#### EXERCISE TEXT:
>>>
Our readers all know that Cuba is one of the largest and richest islands of the world, containing about half as many inhabitants as the thirteen British American colonies, when they threw off the yoke of the mother country, and achieved their independence. Owing to influences which it is not our purpose to specify, it took no part with the Spanish colonies on the Continent in their struggle for independence, but remained, and still remains, a dependency of Spain, whose colonial system is a compendium of all the abuses of the worst species of government. While the Queen of Spain is struggling to maintain a waning and precarious authority at home, she exercises a despotic sway in Cuba, administered by petty officers, who govern without control, and almost invariably exhibit the characteristic of every slave when he becomes a master. Abjectly subservient to those above them, they make amends for their bondage by treading on those beneath, and signalize their loyalty to the sovereign by oppressing the people. The inhabitants of Cuba have no constitutional rights; no voice or influence in making their own laws, or choosing their own officers; and in addition to these deprivations, by far the larger portion of them, the Creoles, natives of the island, are excluded from all the high offices, and considered as an inferior race by what are called "The old Spaniards."These are among the grievances they suffer. Connected with and arising from that source, is a train of petty social abuses and mortifications, too tedious to enumerate, and, perhaps, not worth enumerating.

* For the Life of Lopez, see Review for January, 1850.

Now, what did our ancestors do here in these United States, when suffering under the evils of a colonial system, by no means so mortifying and oppressive? They declared themselves independent, and justified their conduct by asserting the great truth, that the people had not only a right to change their government, but also a right to decide when such change became necessary to their prosperity and happiness. On this ground they fought, and on this they triumphed. They wrested the sceptre from kings, and shook the colonial system to its centre. They did more :— they laid the foundation of a great radical change, not only in our ideas of the limits of authority and obedience, but in the very structure of society itself, which is gradually extending to the old world.
<<<
#### SUPPLIED MATERIAL:
>>>
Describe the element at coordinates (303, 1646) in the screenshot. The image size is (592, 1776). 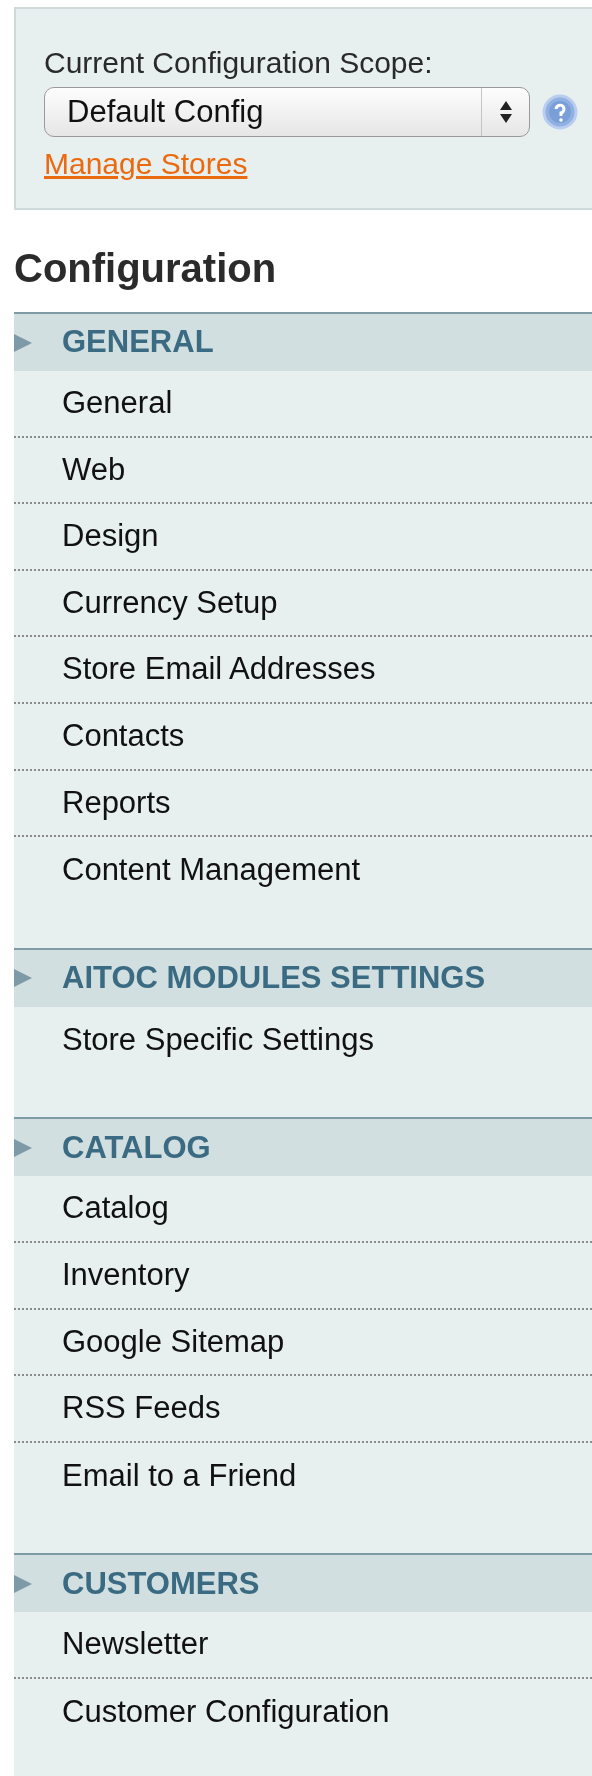
I see `menu-item: Newsletter` at that location.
<<<
#### INSTRUCTION:
The passage on Cuba names several grievances of the inhabitants of Cuba in its sentence beginning "The inhabitants of Cuba have no constitutional rights". List every grievance named in that sentence.

#### RESULT BELOW:
- They have no constitutional rights.
- They have no voice or influence in making their own laws.
- They have no voice or influence in choosing their own officers.
- The Creoles, natives of the island, are excluded from all the high offices.
- The Creoles are considered an inferior race by "The old Spaniards."